Introduction
Introduction Statistics Contact Development Disclaimer Help
# taz.de -- Kriegsfotografie aus der Ukraine: Im Leiden anderer erstarren
> Die Wanderausstellung „Russian War Crimes“ gibt Einblick in ein
> kriegsgebeuteltes Land. Zu sehen ist sie derzeit in der Berliner
> Humboldt-Universität.
Bild: Den Krieg betrachten, wie geht das?

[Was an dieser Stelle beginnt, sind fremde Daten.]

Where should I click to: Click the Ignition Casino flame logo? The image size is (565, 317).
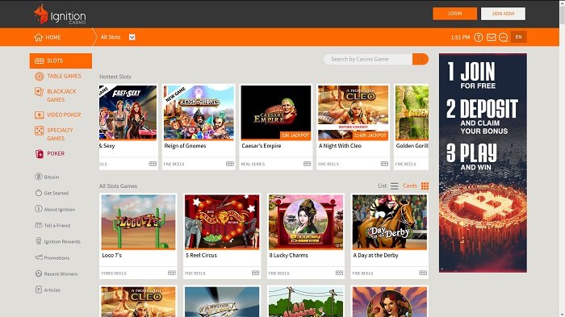[x=40, y=15]
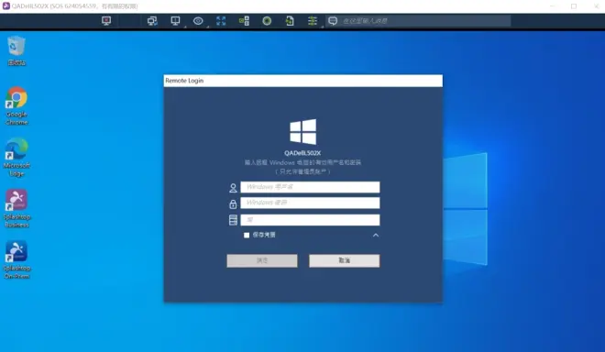Viewport: 605px width, 352px height.
Task: Click the domain input field
Action: click(x=310, y=220)
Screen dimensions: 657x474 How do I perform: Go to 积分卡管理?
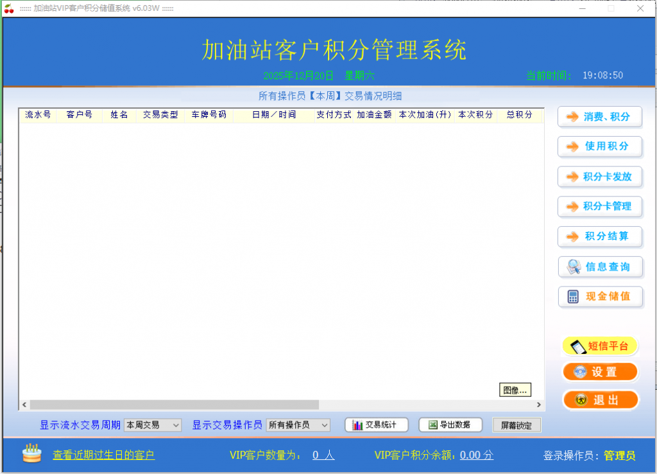click(599, 206)
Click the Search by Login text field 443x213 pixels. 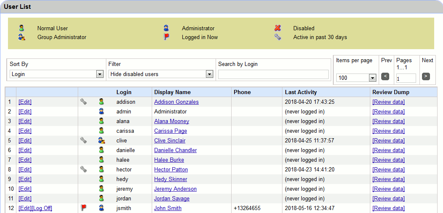pos(273,74)
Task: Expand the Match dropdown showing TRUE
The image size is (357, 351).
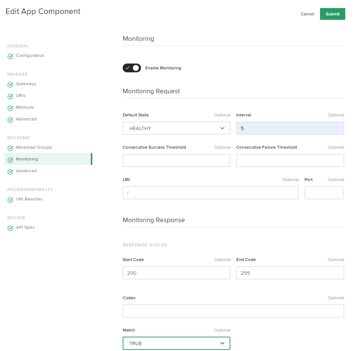Action: click(176, 343)
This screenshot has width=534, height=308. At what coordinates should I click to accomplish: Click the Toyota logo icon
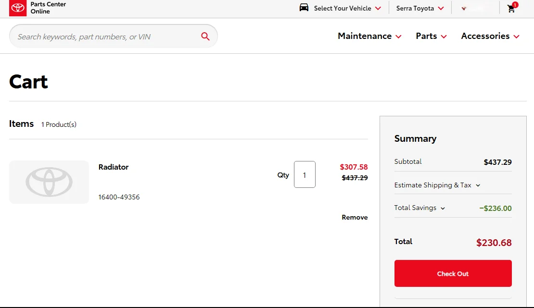click(18, 8)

Es war der Krimkrieg, der zum ersten Mal Bilder von der Front bis in die
heimischen Wohnzimmer transportierte. 1855, das Russische Reich kämpfte
gegen Frankreich, Großbritannien, das Osmanische Reich und
Sardinien-Piemont auf der Halbinsel im Schwarzen Meer, gilt als das
Geburtsjahr der Kriegsfotografie. Auf den Bildern des britischen Fotografen
Roger Fenton ist gemäß dem damaligen Stand der Technik kaum Bewegung zu
sehen: Seine Porträts von Soldaten und Abbilder zerstörter Landschaften
sind bis heute überliefert. Die Fotoausrüstung war so schwer, dass sie auf
einem eigenen Wagen transportiert werden musste.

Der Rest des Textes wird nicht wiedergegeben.